Thitherward, however, we wended on, and some hours after reached Jacca, where, out of complaisance to Father Francis's mule, we remained for the night, and set off before daybreak the next morning, hoping to escape the heat of the middle of the day. In this we were deceived, making less progress than we anticipated, and enjoying the scorching of a meridian sun till we reached the gates of Saragossa.

On arriving at the inn, we inquired for the Chevalier, as we had been directed, but found that he had ridden out early in the morning. He returned, however, soon after, and having welcomed us cordially to Spain, as no apartments could be procured in the house, he led us out to seek for a lodging in the immediate neighbourhood. It was some time before we could discover one to our mind, for it is with great difficulty that the Spaniards can be induced to receive any foreigner into their dwelling; and even when we did so, we had to undergo as strict an examination by the old lady of the house, as we had bestowed upon her apartments. She said it was but just that both parties should be satisfied, she with us as well as we with her; and not content with asking all manner of questions, which had as much to do with her lodgings as with her hopes of heaven, she actually turned me round to take a more complete view of my figure.

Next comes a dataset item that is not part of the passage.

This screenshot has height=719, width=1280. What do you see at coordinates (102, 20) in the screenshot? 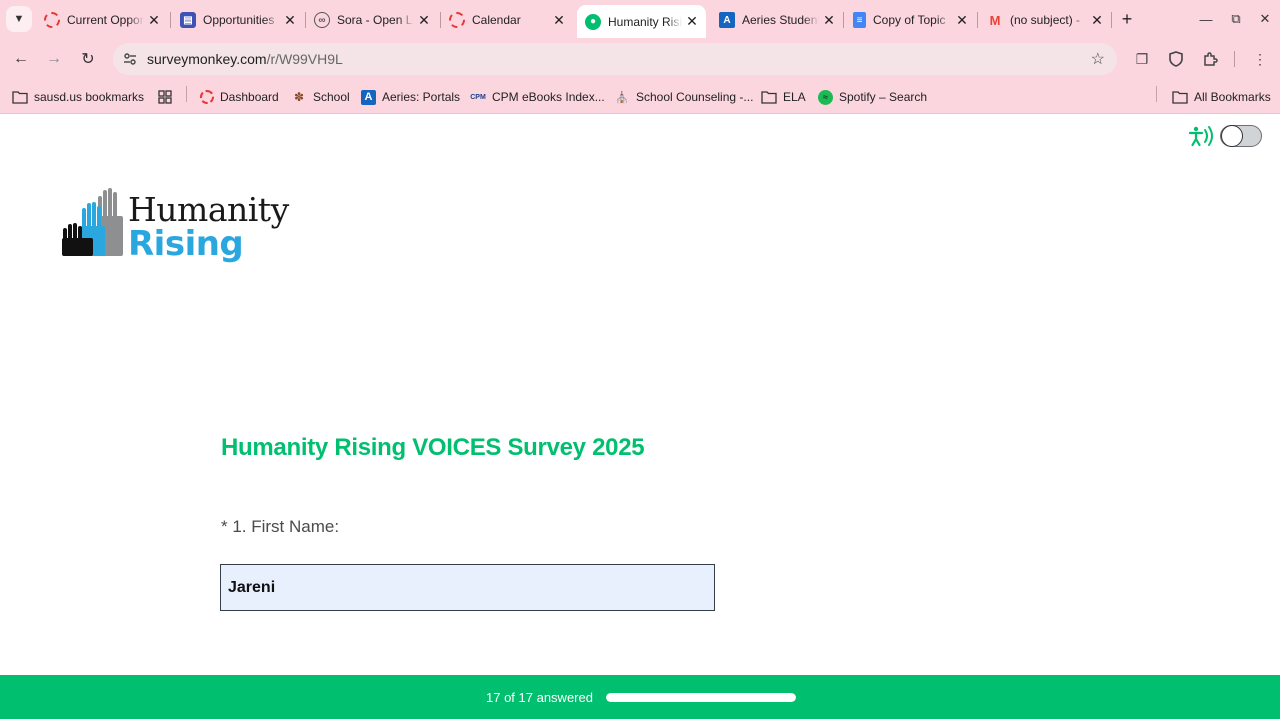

This was carrying the ridiculous to so high a point, that I burst out into a fit of laughter, which, far from offending the good dame, tickled her own organs of risibility, and from that moment we were the best friends in the world. Our baggage being brought, and it being agreed that we should eat at the posada with the Chevalier, nothing remained but to distribute the three chambers upon the same floor, which constituted our apartments, according to our various tastes. As Father Francis sought more quiet than amusement, he fixed upon the large room behind, where he certainly could be quiet enough, for if ever even the distant voice of an amorous cat on the house-top reached his solitude, it must have been a far and a faint sound, like the hymns of angels said to be heard by monks in the cells of a monastery. Houssaye took up with the small chamber between the two larger ones, and I occupied the front room of a tall house in a narrow street, whose extreme width of which might possibly be two ells. Nevertheless, whatever was to be seen, was to be seen from my window; and my very first determination was to see as much of Spain while I was in it, as I possibly could.